The Home Front Command's official position is that "public shelter construction is the responsibility of local authorities, whereas personal protection is an individual responsibility" [19]. But civil rights advocates point out that this framework systematically disadvantages communities with fewer resources, and that the government has cited high rates of "illegal construction" in Arab municipalities as justification for non-compliance — a circular argument, critics say, given decades of restrictive zoning policies.

For Israel's Bedouin communities, the situation is most dire. Many Bedouin villages are not recognized by the government, which means they cannot legally build shelters even if they had the funds. When missile sirens sound in these communities, residents hide in ditches, crouch under tractors, climb beneath bridges, or shelter inside buried trucks and repurposed construction debris that fall well below Home Front Command standards [20].

A joint Jewish-Arab fundraising effort has attempted to fill the gap, raising money for shelter installations in Bedouin towns in the Negev [21]. But organizers acknowledge the effort significantly underestimates the actual need.

Abed Abu Sharif, a taxi driver from Sheikh Jarrah in East Jerusalem, captured the disparity simply: "Where am I to go? What am I to do? There is no shelter for me near here" [19].

The Psychology of Endurance

Despite the daily danger, polling from the first week of the war showed over 80% of Israelis supporting the military action against Iran [22]. The Tel Aviv Stock Exchange rallied during the opening days of the conflict even as international markets declined. Within days, Tel Aviv cafes were filled again with patrons between sirens [22].

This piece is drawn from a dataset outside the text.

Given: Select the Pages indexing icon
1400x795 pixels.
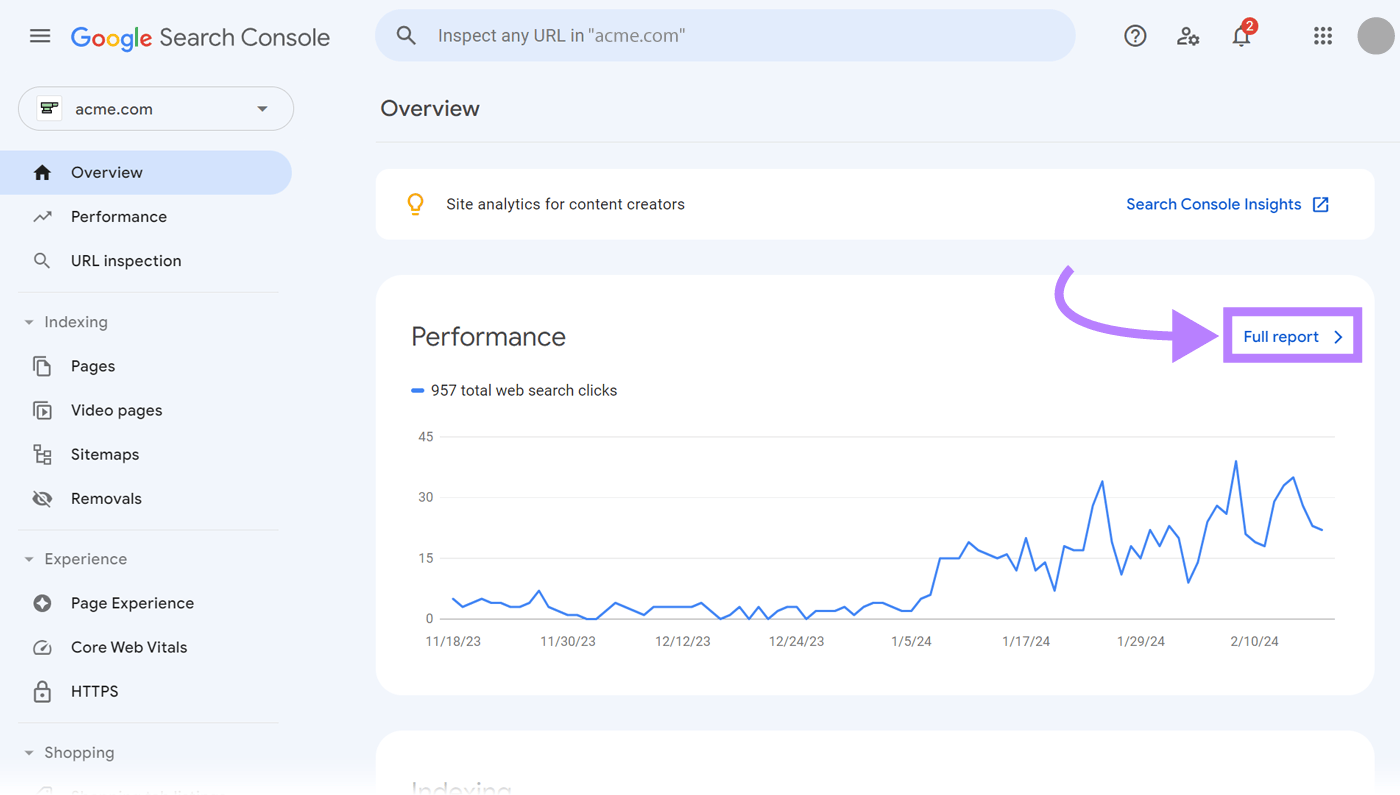Looking at the screenshot, I should point(42,366).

Israel's Weekly War Costs (Estimated, in USD Billions)

Foreign Policy reported that the public mood remained "upbeat" compared to sentiment in the United States and the Persian Gulf, reflecting a broad consensus that the war would be "relatively short" with Israel emerging in a strong position [22]. The economic costs — approximately $1.6 billion weekly in lockdown-related business losses, plus $3.2 billion in additional military spending, plus $970 million in estimated war damage — have not yet shifted that calculus [22].

But the endurance has limits. Kiryat Shmona's mayor told the Jerusalem Post that residents "have been living for 11 days underground in shared shelters with children" and pleaded for the war against Hezbollah to end quickly [23]. The city's previous 14-month evacuation left deep scars — on families separated from their communities, on businesses that never reopened, on children who lost a year of normal schooling.

The broader displacement figures are staggering on both sides of the border. Some 700,000 Lebanese have been displaced, mostly fleeing Israeli strikes against Hezbollah [2]. On the Israeli side, the number of internally displaced civilians remains uncertain, but the combination of evacuated border communities, residents sheltering underground for weeks, and the closure of schools and businesses suggests a disruption of daily life affecting millions.

An Unfinished Reckoning

Israel has invested more heavily in civil defense than perhaps any nation on earth. The Mamad — a reinforced security room mandated in all new Israeli residences — features concrete walls 20 to 30 centimeters thick, designed to withstand blast, shrapnel, and even chemical and biological agents [24]. The Home Front Command's warning app can provide several minutes' notice of an incoming strike. The multi-layered missile defense network remains among the most sophisticated in the world.

Yet the Beit Shemesh tragedy showed that no shelter is invulnerable. The 15-second warning window in Kiryat Shmona shows that technology cannot eliminate geography. And the 37 shelters serving all of Israel's Arab communities show that protection has never been distributed equally.

Two weeks into a war with no ceasefire in sight, the question is not just whether Israel's military can prevail against Iran and Hezbollah. It is whether the home front — already strained by years of conflict, displacement, and now a war on two fronts — can hold. For the families sleeping on metal bunks in Kiryat Shmona, the parents normalizing sirens for toddlers in Tel Aviv, and the Bedouin families crouching in ditches in the Negev, the answer depends on how long "relatively short" turns out to be.